Solvers.io project to predict gene expression from motif combinations in promoters

## Example data

`example_data/example_500rows.csv` is an example of the kind of data we can generate.

- There is an initial column, `AGI`, which contains the gene identifier. This is for information only - it can be discarded for the analysis.
- A final label column, `Value`, is dummy encoded*: either 1 or -1. 1 means the gene was expressed in a particular cell type, while -1 means it was not expressed.
- All the remaining columns are features (transcription factor binding motifs) that exist in the promoter of one or more genes. These are binary: 1 indicates the feature was present, 0 indicates it was absent.

\* *note: we can also provide scalar values rather than dummy encoding.*

## Full datasets

One dataset is provided for now. We can generate many such datasets if needed.
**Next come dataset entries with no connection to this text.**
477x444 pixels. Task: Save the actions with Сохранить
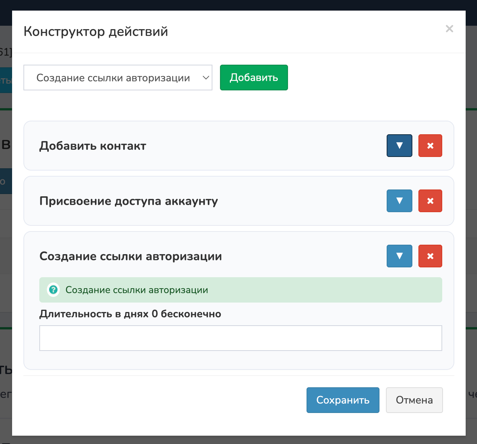coord(342,400)
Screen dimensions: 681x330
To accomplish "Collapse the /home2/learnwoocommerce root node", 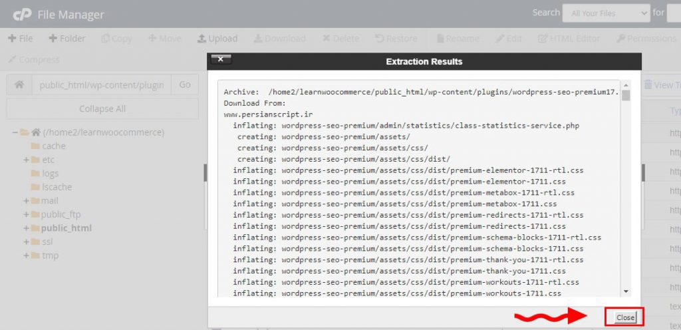I will (15, 132).
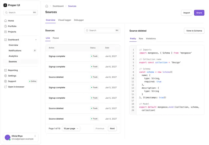Image resolution: width=209 pixels, height=145 pixels.
Task: Open Home via its sidebar icon
Action: click(6, 21)
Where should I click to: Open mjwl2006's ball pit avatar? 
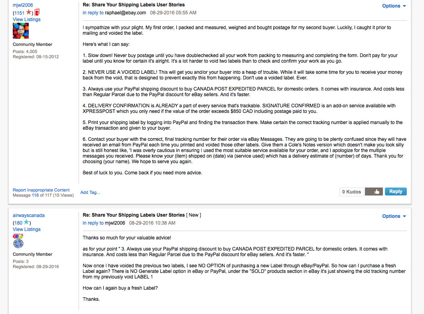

1. https://www.dropbox.com/s/ghb7w0nh0xqg0qh/A_thaliana_motifs_guard_cell_expression.csv

## The challenge

We want to be able to:

1. Predict whether a gene will be expressed in a particular condition given its promoter sequence
2. Find out exactly which combinations of motifs are important in the predictions

or to rephrase without the biology:

1. Predict the `Value` given the feature columns.
2. Identify which features are important in the predictions.